本来は「リカバー」は動詞であり、「リカバーする」「リカバーできる」などいった使い方、「リカバリー」は名詞であり「リカバリー方法」「リカバリー手順」などといった使い方をするという違いがあるのです。しかし日本語においては「リカバリーする」という動詞的な使い方もするのが一般的なため、この二つの言葉についてはほぼ同義と考えて良いでしょう。

「カバー」

「リカバリー」や「リカバー」と似た言葉で「カバー」もあります。これは「覆う」「被せる」という意味のほかに、「補う」「代理をする」などの意味があり、「ミスをカバーする」などという使い方をすることも。「リカバリー」が回復させることを指すのであれば、「カバー」は助けるという意味合いで使うことが多いでしょう。

「リストア」

「リストア」はシステムやPCなどの機器においての「リカバリー」と対になっている言葉で、意味合い的には「リカバリー」と同じく「復旧」を指します。ですがまったくの同義ではありません。

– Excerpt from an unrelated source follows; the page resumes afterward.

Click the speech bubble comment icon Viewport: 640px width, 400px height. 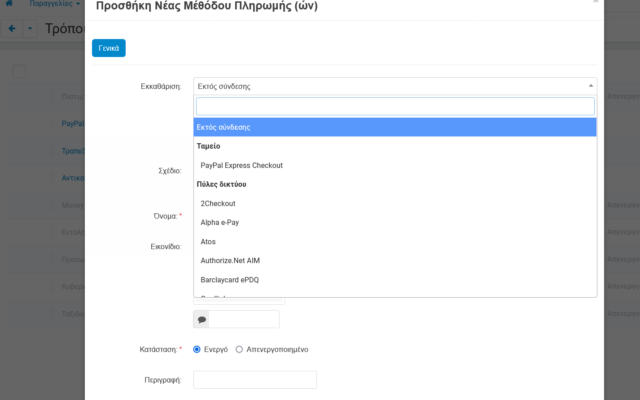pyautogui.click(x=201, y=319)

例えばパソコンに不具合が起きてOSの復旧をする場合、まずバックアップしておいたシステムデータをパソコンに戻します。これが「リストア」。そしてそのリストアしたデータに処理を加えて正常化させることを「リカバリー」と呼ぶのです。つまり、リストアはバックアップデータを入れること、リカバリーはそのデータを正常に稼働させることという違いがあるということですね。

「リカバリー」の対義語は?

「リカバリー」の明確な対義語はありません。しかし「回復」という意味合いの対義をなす言葉としては、例えばビジネスシーンでは失敗などにより信用を無くすという意味の「失墜」であったり、医療現場では傷を負うという意味の「負傷」などがあります。その状況によって多様な表現をするということですね。

「リカバリー」を使いこなそう

この記事では「リカバリー」の意味・使い方・類語などを説明しました。様々な分野で多様な意味で使われていた言葉でしたね。日常会話でも幅広く使えるかと思います。ぜひ今回の記事を参考に、類語の意味合いやニュアンスの違いなども注意しつつ、いろんな場面で使ってみてください。